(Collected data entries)
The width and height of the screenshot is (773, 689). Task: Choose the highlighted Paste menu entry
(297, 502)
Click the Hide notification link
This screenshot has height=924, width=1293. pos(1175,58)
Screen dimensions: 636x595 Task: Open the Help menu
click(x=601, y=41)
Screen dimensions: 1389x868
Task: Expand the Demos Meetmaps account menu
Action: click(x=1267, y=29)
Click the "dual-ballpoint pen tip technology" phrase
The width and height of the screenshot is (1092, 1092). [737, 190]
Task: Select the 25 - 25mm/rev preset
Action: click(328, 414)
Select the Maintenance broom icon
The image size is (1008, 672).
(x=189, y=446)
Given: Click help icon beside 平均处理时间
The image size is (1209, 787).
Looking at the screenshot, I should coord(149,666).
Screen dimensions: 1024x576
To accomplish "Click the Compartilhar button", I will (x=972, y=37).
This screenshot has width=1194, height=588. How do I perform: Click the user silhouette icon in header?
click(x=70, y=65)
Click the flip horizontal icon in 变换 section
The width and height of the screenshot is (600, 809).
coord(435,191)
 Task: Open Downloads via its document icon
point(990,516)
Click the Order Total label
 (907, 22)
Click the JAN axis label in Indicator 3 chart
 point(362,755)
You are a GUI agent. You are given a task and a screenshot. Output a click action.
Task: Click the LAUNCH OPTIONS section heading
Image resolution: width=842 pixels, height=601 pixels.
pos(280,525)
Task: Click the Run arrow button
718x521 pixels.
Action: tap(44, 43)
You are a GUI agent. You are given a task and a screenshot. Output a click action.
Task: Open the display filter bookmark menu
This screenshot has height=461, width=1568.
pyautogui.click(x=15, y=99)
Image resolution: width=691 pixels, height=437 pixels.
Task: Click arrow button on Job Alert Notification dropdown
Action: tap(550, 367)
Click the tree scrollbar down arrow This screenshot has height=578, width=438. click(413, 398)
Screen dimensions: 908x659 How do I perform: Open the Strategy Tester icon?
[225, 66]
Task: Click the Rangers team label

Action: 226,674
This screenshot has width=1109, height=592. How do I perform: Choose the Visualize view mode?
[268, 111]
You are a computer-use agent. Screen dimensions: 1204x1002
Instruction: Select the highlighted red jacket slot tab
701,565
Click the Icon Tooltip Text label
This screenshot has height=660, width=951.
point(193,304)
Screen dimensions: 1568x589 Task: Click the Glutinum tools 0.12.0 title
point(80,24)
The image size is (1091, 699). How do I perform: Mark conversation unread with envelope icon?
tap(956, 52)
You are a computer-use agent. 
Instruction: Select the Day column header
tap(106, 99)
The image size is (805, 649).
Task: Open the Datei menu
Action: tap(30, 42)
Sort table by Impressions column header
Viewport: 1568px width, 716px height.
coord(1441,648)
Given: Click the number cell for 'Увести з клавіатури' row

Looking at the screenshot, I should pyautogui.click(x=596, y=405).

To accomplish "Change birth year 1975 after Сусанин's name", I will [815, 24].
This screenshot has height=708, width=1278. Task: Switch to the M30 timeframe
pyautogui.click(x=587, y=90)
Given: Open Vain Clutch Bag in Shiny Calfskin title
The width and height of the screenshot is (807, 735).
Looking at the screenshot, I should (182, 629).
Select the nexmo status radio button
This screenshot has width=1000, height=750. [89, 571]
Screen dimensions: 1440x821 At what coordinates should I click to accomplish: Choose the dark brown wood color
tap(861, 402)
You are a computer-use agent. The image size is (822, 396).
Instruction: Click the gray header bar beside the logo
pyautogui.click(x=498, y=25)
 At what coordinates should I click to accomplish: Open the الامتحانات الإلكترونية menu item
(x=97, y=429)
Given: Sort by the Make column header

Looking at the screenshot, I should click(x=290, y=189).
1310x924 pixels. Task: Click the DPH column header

*WHAT THE EXERCISE ASKS:* Output the data in full, precisely as it appears above.

*ANSWER:*
The width and height of the screenshot is (773, 689). Task: Choose the highlighted Paste menu entry
(297, 502)
Click the Hide notification link
This screenshot has height=924, width=1293. pos(1175,58)
Screen dimensions: 636x595 Task: Open the Help menu
click(x=601, y=41)
Screen dimensions: 1389x868
Task: Expand the Demos Meetmaps account menu
Action: click(x=1267, y=29)
Click the "dual-ballpoint pen tip technology" phrase
The width and height of the screenshot is (1092, 1092). [737, 190]
Task: Select the 25 - 25mm/rev preset
Action: click(328, 414)
Select the Maintenance broom icon
The image size is (1008, 672).
(x=189, y=446)
Given: Click help icon beside 平均处理时间
The image size is (1209, 787).
Looking at the screenshot, I should coord(149,666).
Screen dimensions: 1024x576
To accomplish "Click the Compartilhar button", I will (x=972, y=37).
This screenshot has width=1194, height=588. How do I perform: Click the user silhouette icon in header?
click(x=70, y=65)
Click the flip horizontal icon in 变换 section
The width and height of the screenshot is (600, 809).
coord(435,191)
 Task: Open Downloads via its document icon
point(990,516)
Click the Order Total label
 (907, 22)
Click the JAN axis label in Indicator 3 chart
 point(362,755)
You are a GUI agent. You are given a task and a screenshot. Output a click action.
Task: Click the LAUNCH OPTIONS section heading
Image resolution: width=842 pixels, height=601 pixels.
pos(280,525)
Task: Click the Run arrow button
718x521 pixels.
Action: tap(44, 43)
You are a GUI agent. You are given a task and a screenshot. Output a click action.
Task: Open the display filter bookmark menu
This screenshot has height=461, width=1568.
pyautogui.click(x=15, y=99)
Image resolution: width=691 pixels, height=437 pixels.
Task: Click arrow button on Job Alert Notification dropdown
Action: tap(550, 367)
Click the tree scrollbar down arrow This screenshot has height=578, width=438. click(413, 398)
Screen dimensions: 908x659 How do I perform: Open the Strategy Tester icon?
[225, 66]
Task: Click the Rangers team label

Action: 226,674
This screenshot has width=1109, height=592. How do I perform: Choose the Visualize view mode?
[268, 111]
You are a computer-use agent. Screen dimensions: 1204x1002
Instruction: Select the highlighted red jacket slot tab
701,565
Click the Icon Tooltip Text label
This screenshot has height=660, width=951.
point(193,304)
Screen dimensions: 1568x589 Task: Click the Glutinum tools 0.12.0 title
point(80,24)
The image size is (1091, 699). How do I perform: Mark conversation unread with envelope icon?
tap(956, 52)
You are a computer-use agent. 
Instruction: Select the Day column header
tap(106, 99)
The image size is (805, 649).
Task: Open the Datei menu
Action: tap(30, 42)
Sort table by Impressions column header
Viewport: 1568px width, 716px height.
coord(1441,648)
Given: Click the number cell for 'Увести з клавіатури' row

Looking at the screenshot, I should pyautogui.click(x=596, y=405).

To accomplish "Change birth year 1975 after Сусанин's name", I will [815, 24].
This screenshot has height=708, width=1278. Task: Switch to the M30 timeframe
pyautogui.click(x=587, y=90)
Given: Open Vain Clutch Bag in Shiny Calfskin title
The width and height of the screenshot is (807, 735).
Looking at the screenshot, I should (182, 629).
Select the nexmo status radio button
This screenshot has width=1000, height=750. [89, 571]
Screen dimensions: 1440x821 At what coordinates should I click to accomplish: Choose the dark brown wood color
tap(861, 402)
You are a computer-use agent. The image size is (822, 396).
Instruction: Click the gray header bar beside the logo
pyautogui.click(x=498, y=25)
 At what coordinates should I click to accomplish: Open the الامتحانات الإلكترونية menu item
(x=97, y=429)
Given: Sort by the Make column header

Looking at the screenshot, I should click(x=290, y=189).
1310x924 pixels. Task: Click the DPH column header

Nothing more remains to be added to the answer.